Advanced#

Usage tips#

Since yarsync allows using a command interface similar to git, one can synchronize several repositories simultaneously using myrepos.

If new data was added to several repositories simultaneously, commit the changes on one of them and synchronize that with the another. rsync should link the working directory with commits properly. This may fail depending on how you actually copied files (they may have changed attributes). In this case, create new commits in both repositories and manually rename them to be the same. Try to synchronize to see that all is linked properly. For example, when we move photographs from an SD card, we want to have at least two copies of them. It would be more reliable to copy data from the original source to two repositories than to push that from one of them to another (possible errors on the intermediate filesystem increase the risk). Make sure that the two repositories were synchronized beforehand.

Development#

Community contributions are very important for free software projects. The best thing for the project on the starting phase is to spread information and create packages for new operating systems.

yarsync was tested on ext4, NFSv4 and SimFS on Arch Linux and CentOS. Tests on other systems would be useful.

rsync limitations#

  • Millions of files will be synced very slowly.

  • rsync freezes when encountering too many hard links. Users report problems for repositories of 200 G or 90 GB, with many hard links. For the author’s repository with 30 thousand files (160 thousand with commits) and 3 Gb of data rsync works fine. If you have a large repository and want to copy it with all hard links, it is recommended to create a separate partition (e.g. LVM) and copy the filesystem as a whole. You can also remove some of older backups.

  • rsync may create separate files instead of hard linking them. It can be fixed quickly using the hardlink executable.

Alternatives#

Free software that uses rsync includes:

  • Back In Time. See previous snapshots using a GUI.

  • Grsync, graphical interface for rsync.

  • LuckyBackup. It is written in C++ and is mostly used from a graphical shell.

  • rsnapshot, a filesystem snapshot utility. rsnapshot makes it easy to make periodic snapshots of local machines, and remote machines over ssh. Files can be restored by the users who own them, without the root user getting involved.

Other syncronization / backup / archiving software:

  • casync is a combination of the rsync algorithm and content-addressable storage. It is an efficient way to deliver and update directory trees and large images over the Internet in an HTTP and CDN friendly way. Other systems that use similar algorithms include bup.

  • Duplicity backs directories by producing encrypted tar-format volumes and uploading them to a remote or local file server. duplicity uses librsync and is space efficient.
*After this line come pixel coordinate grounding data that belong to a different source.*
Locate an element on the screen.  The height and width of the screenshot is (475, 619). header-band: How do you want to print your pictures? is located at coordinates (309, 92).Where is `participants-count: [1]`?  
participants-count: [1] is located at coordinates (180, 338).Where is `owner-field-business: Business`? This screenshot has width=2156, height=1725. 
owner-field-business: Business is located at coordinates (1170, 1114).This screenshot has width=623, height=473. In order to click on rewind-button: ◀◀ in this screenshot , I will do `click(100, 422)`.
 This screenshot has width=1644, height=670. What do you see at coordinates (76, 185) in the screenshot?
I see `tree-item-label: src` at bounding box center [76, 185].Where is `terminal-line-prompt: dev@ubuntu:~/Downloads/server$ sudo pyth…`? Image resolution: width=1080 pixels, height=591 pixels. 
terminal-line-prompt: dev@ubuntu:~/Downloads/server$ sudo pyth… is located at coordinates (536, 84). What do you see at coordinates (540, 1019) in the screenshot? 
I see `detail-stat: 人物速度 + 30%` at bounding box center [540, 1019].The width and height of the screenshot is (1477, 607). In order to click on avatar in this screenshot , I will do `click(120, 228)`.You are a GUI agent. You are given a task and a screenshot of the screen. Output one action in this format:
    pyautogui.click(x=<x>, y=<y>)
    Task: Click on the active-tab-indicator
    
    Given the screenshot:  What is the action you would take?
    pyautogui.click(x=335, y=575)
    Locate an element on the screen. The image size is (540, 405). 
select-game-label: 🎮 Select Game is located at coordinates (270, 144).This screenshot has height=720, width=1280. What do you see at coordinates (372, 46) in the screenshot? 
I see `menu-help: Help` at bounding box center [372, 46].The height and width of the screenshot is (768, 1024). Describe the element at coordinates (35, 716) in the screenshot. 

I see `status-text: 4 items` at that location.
It supports many cloud providers. In 2021 duplicity supports deleted files, full unix permissions, directories, and symbolic links, fifos, and device files, but not hard links. It can be run on Linux, MacOS and Windows (under Cygwin).

  • Git-annex manages distributed copies of files using git. This is a very powerful tool written in Haskell. It allows for each file to track the number of backups that contain it and their names, and it allows to plan downloading of a file to the local storage. This is its author’s use case: “I have a ton of drives. I have a lot of servers. I live in a cabin on dialup and often have 1 hour on broadband in a week to get everything I need”. I tried to learn git-annex, it was uneasy , and finally I found that it doesn’t preserve timestamps (because git doesn’t) and permissions. If that suits you, there is also a list of specialized related software. git-annex allows to use many cloud services as special remotes, including all rclone remotes.

  • Rclone focuses on cloud and other high latency storage. It supports more than 50 different providers. As of 2021, it doesn’t preserve permissions and attributes.

Continuous synchronization software:

  • gut-sync offers a real-time bi-directional folder synchronization.

  • Syncthing. A very powerful and developed tool, works on Linux, MacOS, Windows and Android. Mostly uses a GUI (admin panel is managed through a Web interface), but also has a command line interface.

  • Unison is a file-synchronization tool for OSX, Unix, and Windows. It allows two replicas of a collection of files and directories to be stored on different hosts (or different disks on the same host), modified separately, and then brought up to date by propagating the changes in each replica to the other (pretty much like other syncronization tools work).

  • Dropbox, Google Drive, Yandex Disk and many other closed-source tools fall into this cathegory.

ArchWiki includes several useful scripts for rsync and a list of its graphical front-ends. It also has a list of cloud synchronization clients and a list of synchronization and backup programs. Wikipedia offers a comparison of file synchronization software and a comparison of backup software. Git-annex has a list of git-related tools.